Charge transport: plain and fancy
Two primary mechanisms of charge transport have been examined in detail in previous research. Over short distances, an electron displays the properties of a wave, permitting it to pass straight through a DNA molecule. This process is a quantum mechanical effect known as tunneling.
Charge transport in DNA (and other molecules) over longer distances involves the process of hopping. When a charge hops from point to point along the DNA segment, it behaves classically and loses its wavelike properties. The electrical resistance is seen to increases exponentially during tunneling behavior and linearly, during hopping.

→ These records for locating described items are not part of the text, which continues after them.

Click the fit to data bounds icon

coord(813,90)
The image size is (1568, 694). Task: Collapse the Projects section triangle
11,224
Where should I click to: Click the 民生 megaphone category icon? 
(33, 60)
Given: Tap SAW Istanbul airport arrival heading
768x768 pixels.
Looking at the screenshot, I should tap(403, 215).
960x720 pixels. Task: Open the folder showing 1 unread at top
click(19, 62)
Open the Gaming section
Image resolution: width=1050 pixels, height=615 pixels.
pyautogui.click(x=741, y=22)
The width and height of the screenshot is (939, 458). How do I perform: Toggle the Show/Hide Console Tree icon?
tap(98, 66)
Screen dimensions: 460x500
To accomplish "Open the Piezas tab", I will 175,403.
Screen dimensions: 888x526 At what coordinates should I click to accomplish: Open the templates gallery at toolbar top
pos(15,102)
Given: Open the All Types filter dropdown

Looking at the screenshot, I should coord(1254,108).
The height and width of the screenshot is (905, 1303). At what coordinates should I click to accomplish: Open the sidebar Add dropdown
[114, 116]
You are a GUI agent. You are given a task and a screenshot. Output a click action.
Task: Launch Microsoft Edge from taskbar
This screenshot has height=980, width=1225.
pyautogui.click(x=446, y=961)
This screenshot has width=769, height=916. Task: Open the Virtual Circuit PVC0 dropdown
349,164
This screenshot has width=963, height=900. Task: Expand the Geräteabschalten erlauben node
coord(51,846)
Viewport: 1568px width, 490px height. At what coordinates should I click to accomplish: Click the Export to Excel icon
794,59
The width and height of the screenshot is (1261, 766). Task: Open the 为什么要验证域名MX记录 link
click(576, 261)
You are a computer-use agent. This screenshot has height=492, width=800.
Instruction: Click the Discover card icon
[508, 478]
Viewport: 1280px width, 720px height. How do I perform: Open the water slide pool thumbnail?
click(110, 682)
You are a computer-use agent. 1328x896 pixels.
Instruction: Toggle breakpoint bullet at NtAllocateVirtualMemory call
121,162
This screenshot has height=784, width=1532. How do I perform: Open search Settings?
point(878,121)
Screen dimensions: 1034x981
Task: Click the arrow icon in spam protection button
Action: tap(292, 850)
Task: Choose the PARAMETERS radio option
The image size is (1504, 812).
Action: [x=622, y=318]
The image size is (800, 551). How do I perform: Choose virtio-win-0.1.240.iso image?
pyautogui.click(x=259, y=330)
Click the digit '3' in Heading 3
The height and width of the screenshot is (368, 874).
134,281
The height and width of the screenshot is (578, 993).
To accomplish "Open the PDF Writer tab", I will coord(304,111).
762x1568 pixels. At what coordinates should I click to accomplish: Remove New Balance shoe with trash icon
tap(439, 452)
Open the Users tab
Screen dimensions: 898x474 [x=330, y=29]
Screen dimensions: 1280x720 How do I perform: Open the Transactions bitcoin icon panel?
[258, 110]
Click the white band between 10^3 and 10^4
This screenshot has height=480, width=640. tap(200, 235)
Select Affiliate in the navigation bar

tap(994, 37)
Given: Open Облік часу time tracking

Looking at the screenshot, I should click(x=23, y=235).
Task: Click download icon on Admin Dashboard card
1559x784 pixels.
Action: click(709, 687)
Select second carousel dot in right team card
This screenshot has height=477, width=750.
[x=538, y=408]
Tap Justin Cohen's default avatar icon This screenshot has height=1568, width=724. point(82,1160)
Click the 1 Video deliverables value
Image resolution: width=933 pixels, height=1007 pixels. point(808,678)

By attaching electrodes to the two ends of a DNA molecule, the researchers were able to monitor the passage of charge through the molecule, observing something new: "What we found in this particular paper is that there is an intermediate behavior," Tao says. "It's not exactly hopping because the electron still displays some of the wave properties."
Instead, the holes observed in certain sequences of DNA are delocalized, spread over several base pairs. The effect is neither a linear nor exponential increase in electrical resistance but a periodic oscillation. The phenomenon was shown to be highly sequence dependent, with stacked base pairs of guanine-cytosine causing the observed oscillation.
Control experiments where G bases alternated, rather than occurring in a sequential stack, showed a linear increase in resistance with molecular length, in agreement with conventional hopping behavior.
A further property of DNA is also of importance in considering charge transport. The molecule at room temperature is not like a wire in a conventional electronic device, but rather is a highly dynamic structure, that writhes and fluctuates.
The contribution of this DNA molecular movement to charge transport behavior is only beginning to be investigated and will be one focus of the ASU researchers' ongoing efforts.